Cal Performances 2024 Review: Harawi

Julia Bullock Gives an Extraordinary Performance of Messiaen’s Song Cycle

By Lois Silverstein
(Photo by Brittany Hosea )

Julia Bullock: “Bella Voce.”

“Harawi” at Cal Performances: not as compelling.

This was an aesthetic take on Olivier Messiaen’s “Harawi” song cycle (1945) modeled on the Andean harawi lament tradition, and centered around Julia Bullock’s extraordinary vocal gifts. Part of  “Illuminations: Fractured History” series, and preceded by a panel of scholars and practitioners exploring ethical and aesthetic facets of Harawi. It raises questions about what to think of Messiaen’s use of his own personal life events, told in French poetry and complex rhythms, with the indigenous music and text that he took from the Quechua language. The performance ran an hour long. Here is an example of how Messiaen pressed his originality into new avenues that stirred artists of the American Opera Company to take his songs further, and make something new again. Where did we start and where did we end?

Illuminating Cast

A quartet of performers told the story: pianist Conor Hanick, choreographer/dancer Bobbi Jene Smith and choreographer/dancer Or Schraiber, and soprano Julia Bullock, regal in black and barefoot, directed by Zack Winokur. Music stayed the glue, the grand piano center stage, and Bullock positioned stage left seated but then continuing to move throughout the piece around with the dancers, dancing herself, as well as standing tall and distinctive. The dancers unfolded their whole bodies, and hair, in the case of Smith, an instrument itself, and while at first it seemed as if she would largely accent by similarity or difference the text and mood of Julia’s song, she herself, and then Schraiber continued to develop the emotional events: woman–woman, woman–man, woman. The remainder of the work engaged the three moving, one singing part, in the unfolding tale.

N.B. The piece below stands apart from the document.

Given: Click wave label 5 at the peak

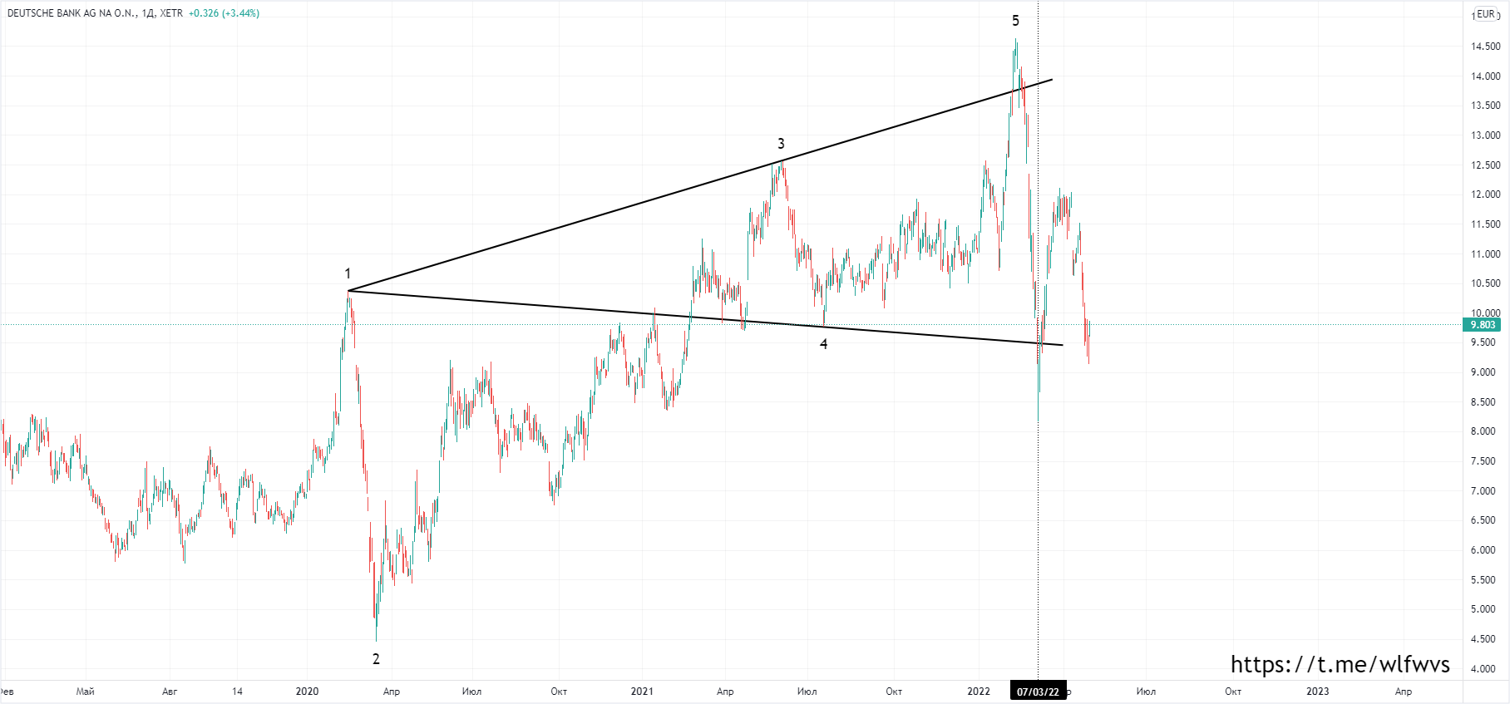Looking at the screenshot, I should click(x=1015, y=21).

As one of the panel speakers said, the text included Harawi modalities and language in it, but it did not include whole Harawi itself, despite the title. The Quechuan words punctuated the French storyline, but then at times became the object and subject of expression. Bullock showed her extraordinary flexibility in articulation and dramatic emphasis in both languages, and while chanting Quechuan, made meaning related to the new narrative. Using allusions to Harawi chants that might accompany seeding corn or accompanying the dead to their graves, the scene before us told a love story with contemporary conflict and apparent resolution. The whole adaptation of the multiple songs to some might be called theft, to others, artistic inevitability and intriguing.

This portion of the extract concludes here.